Мои мысли тяжелы и окончательны, безвозвратны и обжалованию не подлежат. Я убила человека. Когда я смотрю какое-нибудь кино, там герой непременно отказывается убивать негодяя, объясняя это тем, что тогда он станет таким же негодяем, как тот, кого он убьет. Я отмахивалась от этих слов, считала их морализаторским пустозвонством лысеющих голливудских сценаристов, которые если кого и убивали, то разве что последний рулон туалетной бумаги. Однако они лишь обращались к универсальной истине. Я теперь живу в новом мире, и я в этом мире – убийца.
Я не могу ни вернуть это назад, ни исправить, но одно я могу с этим сделать.
Я могу больше никогда не убивать. Я клянусь в этом еще крепче, чем клялась, когда была маленькой девочкой: я больше не буду убивать. И не имеет значения, сколько жизней это могло бы спасти. Не имеет значения, какому риску в этом случае будет подвергаться моя жизнь.

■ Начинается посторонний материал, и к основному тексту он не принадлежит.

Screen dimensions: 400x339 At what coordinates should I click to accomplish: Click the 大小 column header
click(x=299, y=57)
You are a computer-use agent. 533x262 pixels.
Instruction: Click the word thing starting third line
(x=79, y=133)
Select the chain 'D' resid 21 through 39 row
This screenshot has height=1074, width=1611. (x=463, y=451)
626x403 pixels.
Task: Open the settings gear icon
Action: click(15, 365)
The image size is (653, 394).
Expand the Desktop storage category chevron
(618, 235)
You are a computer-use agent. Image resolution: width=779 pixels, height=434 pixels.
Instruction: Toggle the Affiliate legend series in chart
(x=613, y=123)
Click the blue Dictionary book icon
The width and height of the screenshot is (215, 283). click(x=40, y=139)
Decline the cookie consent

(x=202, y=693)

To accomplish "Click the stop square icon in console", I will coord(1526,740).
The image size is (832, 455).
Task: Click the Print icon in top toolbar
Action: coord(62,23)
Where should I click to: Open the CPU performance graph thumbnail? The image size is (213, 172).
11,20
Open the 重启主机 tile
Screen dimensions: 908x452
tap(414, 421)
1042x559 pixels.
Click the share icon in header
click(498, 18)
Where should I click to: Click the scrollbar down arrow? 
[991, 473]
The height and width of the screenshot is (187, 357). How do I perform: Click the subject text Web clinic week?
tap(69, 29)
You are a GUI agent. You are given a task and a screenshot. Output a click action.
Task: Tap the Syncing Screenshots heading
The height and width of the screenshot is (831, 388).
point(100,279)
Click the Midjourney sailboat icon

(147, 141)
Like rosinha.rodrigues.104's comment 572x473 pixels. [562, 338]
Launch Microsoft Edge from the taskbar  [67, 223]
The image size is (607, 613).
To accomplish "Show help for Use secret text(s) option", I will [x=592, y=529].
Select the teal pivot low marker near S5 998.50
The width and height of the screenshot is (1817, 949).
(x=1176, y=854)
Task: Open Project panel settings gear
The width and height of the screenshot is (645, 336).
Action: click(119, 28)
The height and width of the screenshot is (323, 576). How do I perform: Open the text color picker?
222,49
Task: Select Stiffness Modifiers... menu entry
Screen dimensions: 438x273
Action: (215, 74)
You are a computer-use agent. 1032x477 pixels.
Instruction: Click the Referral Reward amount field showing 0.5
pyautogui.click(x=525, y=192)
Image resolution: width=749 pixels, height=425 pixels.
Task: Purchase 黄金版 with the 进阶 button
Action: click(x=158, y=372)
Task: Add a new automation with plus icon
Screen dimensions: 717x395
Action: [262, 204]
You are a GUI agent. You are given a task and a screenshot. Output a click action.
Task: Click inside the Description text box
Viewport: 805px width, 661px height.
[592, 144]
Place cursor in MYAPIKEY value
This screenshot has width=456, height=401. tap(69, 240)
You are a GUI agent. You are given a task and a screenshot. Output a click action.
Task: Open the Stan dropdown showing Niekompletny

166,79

Ничто не имеет значения. Я больше не буду убивать.
В какой-то момент я засыпаю, потому что просыпаюсь от холода и головной боли, а еще у меня ноет шея. Я встаю, потягиваюсь, пересчитываю один за другим все позвонки по количеству щелчков. Сквозь окна в номер проникают лучи света там, где я неплотно задернула шторы. Стефани лежит точно в той позе, в какой я ее оставила, но после нескольких нервных мгновений я вижу, как ровно вздымается и опадает ее грудь. Больше никто не умер.
Я оставила мою поясную сумку в доме Крисси. Так что долго ждать не придется. Вскоре копы найдут мое удостоверение на имя доктора Ньюбери, свяжутся с доктором Кэрол, и она расскажет им обо мне, и у них будет мое имя и мое последнее известное место нахождения. Пока копы будут искать меня, она переведет всех в какое-нибудь изолированное место. Может быть, в Сейджфайр, ее заслуженное интеллектуальными трудами убежище неподалеку от Лос-Анджелеса. Мне нужно их предупредить.